Task description ->
Give these records again, putting "Where do I click to" wherever "Where should I click to" appears and leaving everything else unchanged.

[Begin]

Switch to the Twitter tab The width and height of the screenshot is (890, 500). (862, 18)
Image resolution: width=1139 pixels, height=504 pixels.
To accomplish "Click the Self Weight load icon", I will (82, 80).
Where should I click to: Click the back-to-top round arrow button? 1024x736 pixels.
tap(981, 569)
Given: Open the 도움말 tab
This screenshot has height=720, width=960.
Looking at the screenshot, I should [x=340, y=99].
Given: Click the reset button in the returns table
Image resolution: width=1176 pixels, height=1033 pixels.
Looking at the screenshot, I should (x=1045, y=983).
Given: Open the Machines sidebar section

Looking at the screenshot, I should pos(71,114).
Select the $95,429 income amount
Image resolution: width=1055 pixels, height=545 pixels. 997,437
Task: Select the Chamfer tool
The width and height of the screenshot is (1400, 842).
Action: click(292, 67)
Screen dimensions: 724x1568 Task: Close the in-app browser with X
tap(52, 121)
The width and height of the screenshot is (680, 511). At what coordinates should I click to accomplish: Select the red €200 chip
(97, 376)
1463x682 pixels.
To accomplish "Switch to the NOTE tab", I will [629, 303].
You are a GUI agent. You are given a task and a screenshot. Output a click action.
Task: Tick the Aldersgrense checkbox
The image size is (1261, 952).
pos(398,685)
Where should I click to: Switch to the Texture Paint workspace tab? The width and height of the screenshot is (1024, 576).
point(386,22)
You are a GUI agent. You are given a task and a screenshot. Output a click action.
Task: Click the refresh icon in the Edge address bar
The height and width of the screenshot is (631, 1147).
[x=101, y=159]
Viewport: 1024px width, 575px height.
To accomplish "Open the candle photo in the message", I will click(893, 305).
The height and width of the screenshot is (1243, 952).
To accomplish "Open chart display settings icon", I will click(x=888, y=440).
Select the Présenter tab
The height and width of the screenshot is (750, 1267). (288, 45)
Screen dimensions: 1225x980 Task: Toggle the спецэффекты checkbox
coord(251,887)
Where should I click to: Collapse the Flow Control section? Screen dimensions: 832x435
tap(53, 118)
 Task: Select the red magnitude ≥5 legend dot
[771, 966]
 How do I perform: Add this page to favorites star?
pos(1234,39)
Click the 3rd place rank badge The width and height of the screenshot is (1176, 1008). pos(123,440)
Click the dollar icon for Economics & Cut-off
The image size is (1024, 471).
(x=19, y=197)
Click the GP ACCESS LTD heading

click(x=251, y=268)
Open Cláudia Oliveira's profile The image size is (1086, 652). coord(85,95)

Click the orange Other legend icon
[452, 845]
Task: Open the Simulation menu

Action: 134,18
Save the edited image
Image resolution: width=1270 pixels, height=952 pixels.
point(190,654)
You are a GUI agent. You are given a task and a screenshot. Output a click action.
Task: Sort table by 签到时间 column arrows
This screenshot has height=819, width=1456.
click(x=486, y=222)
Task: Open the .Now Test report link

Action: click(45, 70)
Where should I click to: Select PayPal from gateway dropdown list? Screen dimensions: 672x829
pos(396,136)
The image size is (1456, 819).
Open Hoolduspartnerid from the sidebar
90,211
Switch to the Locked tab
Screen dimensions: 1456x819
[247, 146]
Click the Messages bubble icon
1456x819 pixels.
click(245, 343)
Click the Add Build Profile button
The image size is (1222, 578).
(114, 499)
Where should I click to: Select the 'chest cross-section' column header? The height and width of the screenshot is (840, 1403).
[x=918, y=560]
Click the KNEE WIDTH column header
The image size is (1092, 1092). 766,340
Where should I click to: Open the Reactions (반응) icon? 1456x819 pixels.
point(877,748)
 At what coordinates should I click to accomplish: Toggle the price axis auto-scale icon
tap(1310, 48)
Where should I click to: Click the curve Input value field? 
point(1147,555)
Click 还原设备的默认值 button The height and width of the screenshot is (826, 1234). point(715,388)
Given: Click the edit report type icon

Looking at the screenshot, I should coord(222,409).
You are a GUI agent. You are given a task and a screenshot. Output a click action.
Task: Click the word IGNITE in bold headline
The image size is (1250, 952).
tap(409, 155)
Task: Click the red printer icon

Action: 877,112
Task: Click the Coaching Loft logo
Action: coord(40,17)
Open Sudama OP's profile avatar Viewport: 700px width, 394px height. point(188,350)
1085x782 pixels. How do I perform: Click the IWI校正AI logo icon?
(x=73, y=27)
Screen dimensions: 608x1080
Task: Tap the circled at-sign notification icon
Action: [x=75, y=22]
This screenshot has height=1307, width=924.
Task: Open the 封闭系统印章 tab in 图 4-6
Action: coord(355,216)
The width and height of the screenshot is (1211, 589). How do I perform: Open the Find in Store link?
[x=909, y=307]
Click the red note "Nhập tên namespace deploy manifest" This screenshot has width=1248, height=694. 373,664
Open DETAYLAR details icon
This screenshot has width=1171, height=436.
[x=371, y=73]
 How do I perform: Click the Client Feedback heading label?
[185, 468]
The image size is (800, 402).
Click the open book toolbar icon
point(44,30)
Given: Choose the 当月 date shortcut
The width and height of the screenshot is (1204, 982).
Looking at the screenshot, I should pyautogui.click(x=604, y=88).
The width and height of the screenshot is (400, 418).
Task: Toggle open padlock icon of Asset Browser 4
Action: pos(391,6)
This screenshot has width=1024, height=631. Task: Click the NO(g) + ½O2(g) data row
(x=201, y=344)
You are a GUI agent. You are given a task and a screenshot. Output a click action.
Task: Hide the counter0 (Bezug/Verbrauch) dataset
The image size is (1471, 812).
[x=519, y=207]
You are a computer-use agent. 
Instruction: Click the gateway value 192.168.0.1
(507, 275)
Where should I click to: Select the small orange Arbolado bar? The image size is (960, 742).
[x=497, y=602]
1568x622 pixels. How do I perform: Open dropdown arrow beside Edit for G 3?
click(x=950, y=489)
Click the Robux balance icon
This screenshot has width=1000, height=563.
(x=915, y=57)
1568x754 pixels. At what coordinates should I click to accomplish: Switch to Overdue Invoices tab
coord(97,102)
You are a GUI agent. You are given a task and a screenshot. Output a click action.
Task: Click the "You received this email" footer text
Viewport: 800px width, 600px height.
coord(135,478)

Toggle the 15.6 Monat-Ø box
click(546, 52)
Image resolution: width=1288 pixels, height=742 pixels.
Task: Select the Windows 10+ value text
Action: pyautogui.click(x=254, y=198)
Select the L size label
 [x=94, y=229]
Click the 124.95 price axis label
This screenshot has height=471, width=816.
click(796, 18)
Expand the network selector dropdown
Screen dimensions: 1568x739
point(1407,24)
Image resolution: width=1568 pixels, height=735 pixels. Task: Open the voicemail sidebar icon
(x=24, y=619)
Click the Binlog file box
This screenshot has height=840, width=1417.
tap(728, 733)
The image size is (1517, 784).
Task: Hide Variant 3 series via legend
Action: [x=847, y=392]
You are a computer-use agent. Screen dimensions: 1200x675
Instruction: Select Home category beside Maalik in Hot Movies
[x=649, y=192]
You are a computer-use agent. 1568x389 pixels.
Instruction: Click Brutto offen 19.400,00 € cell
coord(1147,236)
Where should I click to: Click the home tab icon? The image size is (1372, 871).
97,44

[End]

Completed task ->
Switch to the Twitter tab The width and height of the screenshot is (890, 500). (862, 18)
Image resolution: width=1139 pixels, height=504 pixels.
To accomplish "Click the Self Weight load icon", I will (82, 80).
Where do I click to: Click the back-to-top round arrow button? 1024x736 pixels.
tap(981, 569)
Given: Open the 도움말 tab
This screenshot has height=720, width=960.
Looking at the screenshot, I should [x=340, y=99].
Given: Click the reset button in the returns table
Image resolution: width=1176 pixels, height=1033 pixels.
Looking at the screenshot, I should (x=1045, y=983).
Given: Open the Machines sidebar section

Looking at the screenshot, I should pos(71,114).
Select the $95,429 income amount
Image resolution: width=1055 pixels, height=545 pixels. 997,437
Task: Select the Chamfer tool
The width and height of the screenshot is (1400, 842).
Action: click(292, 67)
Screen dimensions: 724x1568 Task: Close the in-app browser with X
tap(52, 121)
The width and height of the screenshot is (680, 511). At what coordinates should I click to accomplish: Select the red €200 chip
(97, 376)
1463x682 pixels.
To accomplish "Switch to the NOTE tab", I will [629, 303].
You are a GUI agent. You are given a task and a screenshot. Output a click action.
Task: Tick the Aldersgrense checkbox
The image size is (1261, 952).
pos(398,685)
Where do I click to: Switch to the Texture Paint workspace tab? The width and height of the screenshot is (1024, 576).
point(386,22)
You are a GUI agent. You are given a task and a screenshot. Output a click action.
Task: Click the refresh icon in the Edge address bar
The height and width of the screenshot is (631, 1147).
[x=101, y=159]
Viewport: 1024px width, 575px height.
To accomplish "Open the candle photo in the message", I will click(893, 305).
The height and width of the screenshot is (1243, 952).
To accomplish "Open chart display settings icon", I will click(x=888, y=440).
Select the Présenter tab
The height and width of the screenshot is (750, 1267). (288, 45)
Screen dimensions: 1225x980 Task: Toggle the спецэффекты checkbox
coord(251,887)
Where do I click to: Collapse the Flow Control section? Screen dimensions: 832x435
tap(53, 118)
 Task: Select the red magnitude ≥5 legend dot
[771, 966]
 How do I perform: Add this page to favorites star?
pos(1234,39)
Click the 3rd place rank badge The width and height of the screenshot is (1176, 1008). pos(123,440)
Click the dollar icon for Economics & Cut-off
The image size is (1024, 471).
(x=19, y=197)
Click the GP ACCESS LTD heading

click(x=251, y=268)
Open Cláudia Oliveira's profile The image size is (1086, 652). coord(85,95)

Click the orange Other legend icon
[452, 845]
Task: Open the Simulation menu

Action: 134,18
Save the edited image
Image resolution: width=1270 pixels, height=952 pixels.
point(190,654)
You are a GUI agent. You are given a task and a screenshot. Output a click action.
Task: Sort table by 签到时间 column arrows
This screenshot has height=819, width=1456.
click(x=486, y=222)
Task: Open the .Now Test report link

Action: click(45, 70)
Where do I click to: Select PayPal from gateway dropdown list? Screen dimensions: 672x829
pos(396,136)
The image size is (1456, 819).
Open Hoolduspartnerid from the sidebar
90,211
Switch to the Locked tab
Screen dimensions: 1456x819
[247, 146]
Click the Messages bubble icon
1456x819 pixels.
click(245, 343)
Click the Add Build Profile button
The image size is (1222, 578).
(114, 499)
Where do I click to: Select the 'chest cross-section' column header? The height and width of the screenshot is (840, 1403).
[x=918, y=560]
Click the KNEE WIDTH column header
The image size is (1092, 1092). 766,340
Where do I click to: Open the Reactions (반응) icon? 1456x819 pixels.
point(877,748)
 At what coordinates should I click to accomplish: Toggle the price axis auto-scale icon
tap(1310, 48)
Where do I click to: Click the curve Input value field? 
point(1147,555)
Click 还原设备的默认值 button The height and width of the screenshot is (826, 1234). point(715,388)
Given: Click the edit report type icon

Looking at the screenshot, I should coord(222,409).
You are a GUI agent. You are given a task and a screenshot. Output a click action.
Task: Click the word IGNITE in bold headline
The image size is (1250, 952).
tap(409, 155)
Task: Click the red printer icon

Action: 877,112
Task: Click the Coaching Loft logo
Action: coord(40,17)
Open Sudama OP's profile avatar Viewport: 700px width, 394px height. point(188,350)
1085x782 pixels. How do I perform: Click the IWI校正AI logo icon?
(x=73, y=27)
Screen dimensions: 608x1080
Task: Tap the circled at-sign notification icon
Action: [x=75, y=22]
This screenshot has height=1307, width=924.
Task: Open the 封闭系统印章 tab in 图 4-6
Action: coord(355,216)
The width and height of the screenshot is (1211, 589). How do I perform: Open the Find in Store link?
[x=909, y=307]
Click the red note "Nhập tên namespace deploy manifest" This screenshot has width=1248, height=694. 373,664
Open DETAYLAR details icon
This screenshot has width=1171, height=436.
[x=371, y=73]
 How do I perform: Click the Client Feedback heading label?
[185, 468]
The image size is (800, 402).
Click the open book toolbar icon
point(44,30)
Given: Choose the 当月 date shortcut
The width and height of the screenshot is (1204, 982).
Looking at the screenshot, I should pyautogui.click(x=604, y=88).
The width and height of the screenshot is (400, 418).
Task: Toggle open padlock icon of Asset Browser 4
Action: pos(391,6)
This screenshot has width=1024, height=631. Task: Click the NO(g) + ½O2(g) data row
(x=201, y=344)
You are a GUI agent. You are given a task and a screenshot. Output a click action.
Task: Hide the counter0 (Bezug/Verbrauch) dataset
The image size is (1471, 812).
[x=519, y=207]
You are a computer-use agent. 
Instruction: Click the gateway value 192.168.0.1
(507, 275)
Where do I click to: Select the small orange Arbolado bar? The image size is (960, 742).
[x=497, y=602]
1568x622 pixels. How do I perform: Open dropdown arrow beside Edit for G 3?
click(x=950, y=489)
Click the Robux balance icon
This screenshot has width=1000, height=563.
(x=915, y=57)
1568x754 pixels. At what coordinates should I click to accomplish: Switch to Overdue Invoices tab
coord(97,102)
You are a GUI agent. You are given a task and a screenshot. Output a click action.
Task: Click the "You received this email" footer text
Viewport: 800px width, 600px height.
coord(135,478)

Toggle the 15.6 Monat-Ø box
click(546, 52)
Image resolution: width=1288 pixels, height=742 pixels.
Task: Select the Windows 10+ value text
Action: pyautogui.click(x=254, y=198)
Select the L size label
 [x=94, y=229]
Click the 124.95 price axis label
This screenshot has height=471, width=816.
click(796, 18)
Expand the network selector dropdown
Screen dimensions: 1568x739
point(1407,24)
Image resolution: width=1568 pixels, height=735 pixels. Task: Open the voicemail sidebar icon
(x=24, y=619)
Click the Binlog file box
This screenshot has height=840, width=1417.
tap(728, 733)
The image size is (1517, 784).
Task: Hide Variant 3 series via legend
Action: [x=847, y=392]
You are a computer-use agent. Screen dimensions: 1200x675
Instruction: Select Home category beside Maalik in Hot Movies
[x=649, y=192]
You are a computer-use agent. 1568x389 pixels.
Instruction: Click Brutto offen 19.400,00 € cell
coord(1147,236)
Where do I click to: Click the home tab icon? The image size is (1372, 871).
97,44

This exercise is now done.